Honey yields have been appalling, with extraction plants shutting early. Also contributing to low yields, as in other parts of the country, is the spread of dairying. In this area there is a definite rise in mainly wind- pollinated cereal grain crops, which no doubt will increase as our Mid Canterbury summer temperatures rise.
- Maggie James
From New Year’s Eve the summer weather shifted into gear, with a change from the dull, overcast, drizzly conditions we had been experiencing up until then.
Apart from hives on small seed crops (e.g., radish, brassica), some of which surprisingly produced up to two boxes despite crops looking patchy earlier, the pasture clover crops really didn’t eventuate. I think ground temperature could have been too low.
All in all, this led to a disappointing season. The Mackenzie Country, however, produced some crops of clover honey, with hillsides snowy white in some areas.

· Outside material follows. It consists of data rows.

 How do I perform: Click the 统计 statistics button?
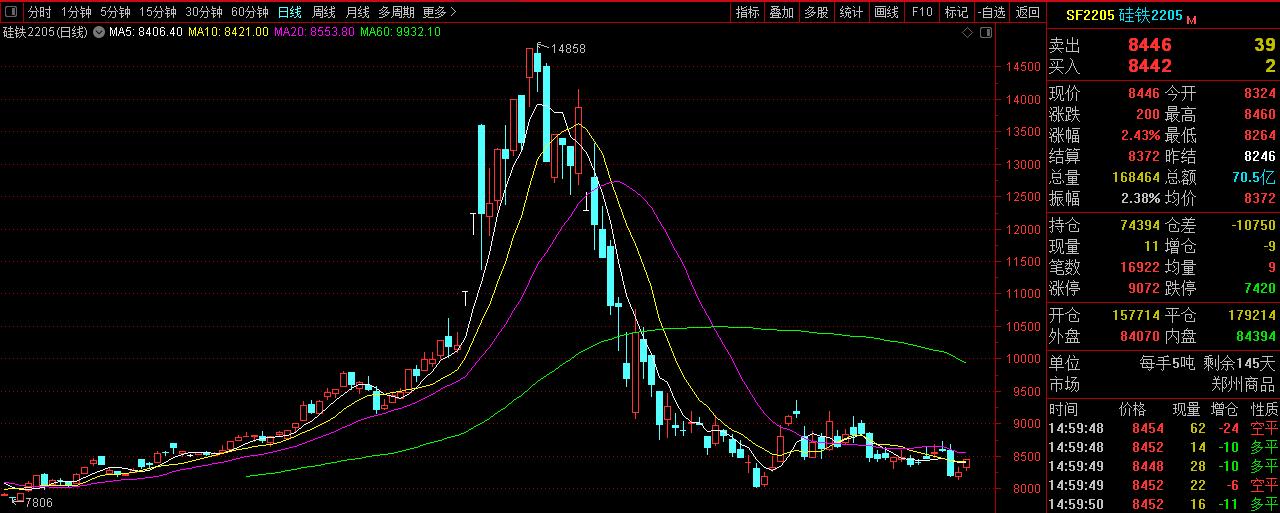pos(851,12)
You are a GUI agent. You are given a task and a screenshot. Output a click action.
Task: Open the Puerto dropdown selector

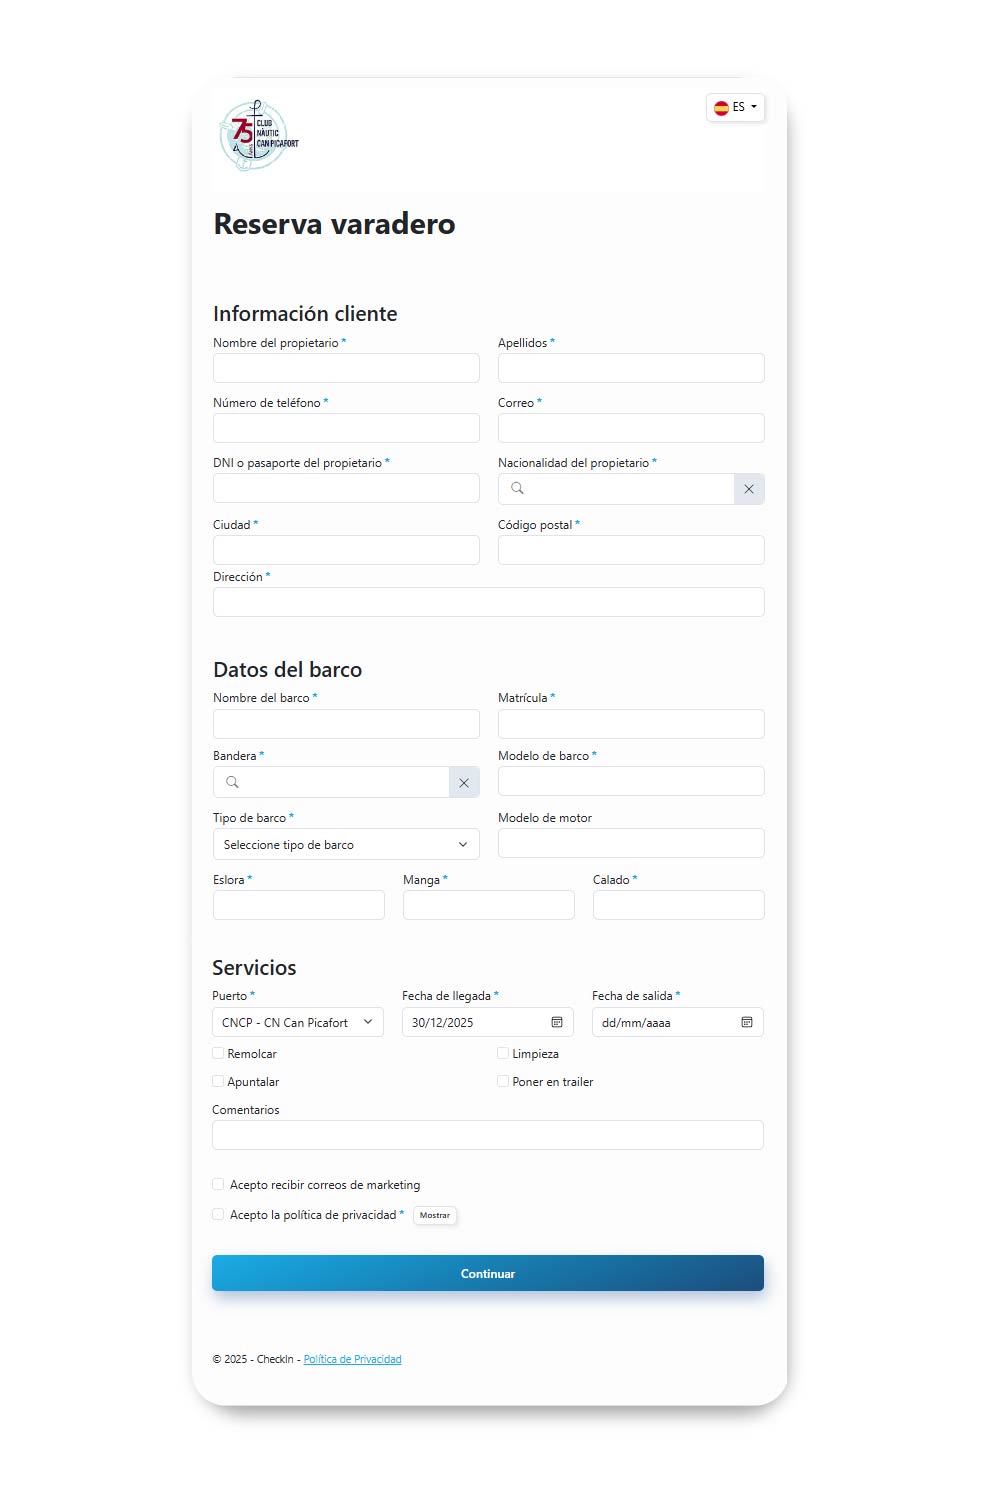click(x=297, y=1022)
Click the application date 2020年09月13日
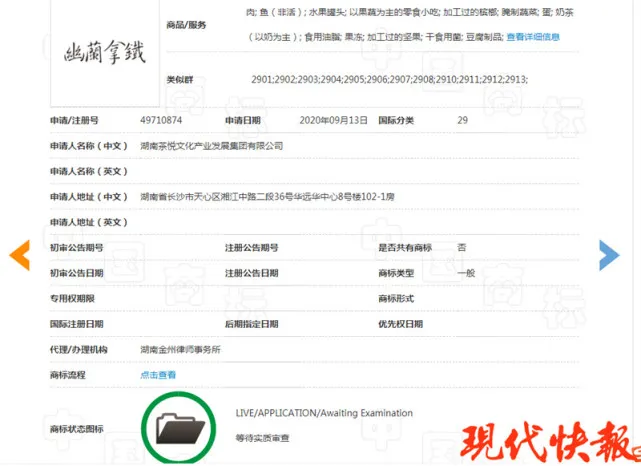Image resolution: width=641 pixels, height=466 pixels. click(x=334, y=120)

The earlier rain has meant grain crop yields will be lower and quality will be reduced. Most crops have had a patchy start. Helicopters have had to be used in spraying fungicides due to moist and warm conditions. It’s been a very trying season for farmers and beekeepers. I am coming across hives needing feeding, so it is a mixed bag of things requiring attention as of mid-February.
Also, during this period we’ve had a run of 30°C days making collecting honey crops very hot work, with a healthy dose of robbing thrown in for good measure.
We are working in a landscape of falling honey prices and limited selling opportunities, or at least harder to find. Beekeeping has been, and still is, a tricky game.
One concern l have is the discarding of surplus household honey. A lot must get thrown out without the consequences of this action ever being thought about. I hope at least it goes out with container lids on, but I suspect this doesn’t always happen. We need to take any opportunity to advise others who do not realise the flow-on implications of this practice. Many people out there are not aware of this, as I come across it quite often.
Good luck for the harvest.
- Noel Trezise
Despite a fickle spring and some splits being made, there is a surplus of honey from the club hives. The hives are wintering down naturally this year for a change which is nice, albeit a little early.
Currently echinacea, sedums and michaelmas daisies are flowering in the garden, and yellow flowering weeds in the fields are propping up my bees nicely at this time of year (although the spikes in the centre of the echinacea make it hard work).
A hard-working bee on an echinacea flower. Photo: Nick Thorp.
For something a bit different, several members have tried variations of the no cut ‘cut comb’ systems. A small number of hives did not take to them at all, but the others made a good effort with reasonable results for the first year.
“Get stuck in to beekeeping for the best results” is the advice from one of our newer members. They started with 12 nucs in spring and now have strong hives, all with honey to take off. He found it was far better than having one or two hives, as you got to see the law of averages better.
The club is looking forward to having a stand at the Beekeepers’ Big Day Out, 12 May at Lincoln University, and to meeting like-minded beekeepers from near and far. We will hopefully see you there!
- Nick Thorp and the NCBC team
The last fortnight we have endured temperatures in the late 30s, and beekeepers have lost weight. Who needs to sit inside a sauna when you can work outdoors in Mid Canty wearing overalls? Fire risk is high. Yesterday was a shock to the system for humans and bees, with the temperature plummeting, reaching a maximum of only 13°C by mid- afternoon.
Those travelling further afield to chase the mānuka dream will be lucky to recover costs. The clover flow has been minimal, and some hives will not have a honey crop. Some hobbyists will choose to leave their ‘crop’ on the hive, instead of feeding sugar. The clover price remains low. Extraction plants, unless there is a major beech dew yield, will close early.
Above is a photo of honey bees working a magnolia flower in my garden. Interestingly they weren’t working the pollen whilst stamens were attached upright on the flower; they were waiting for stamens to fall off into the petals before harvesting to pack their baskets (pollen sacs).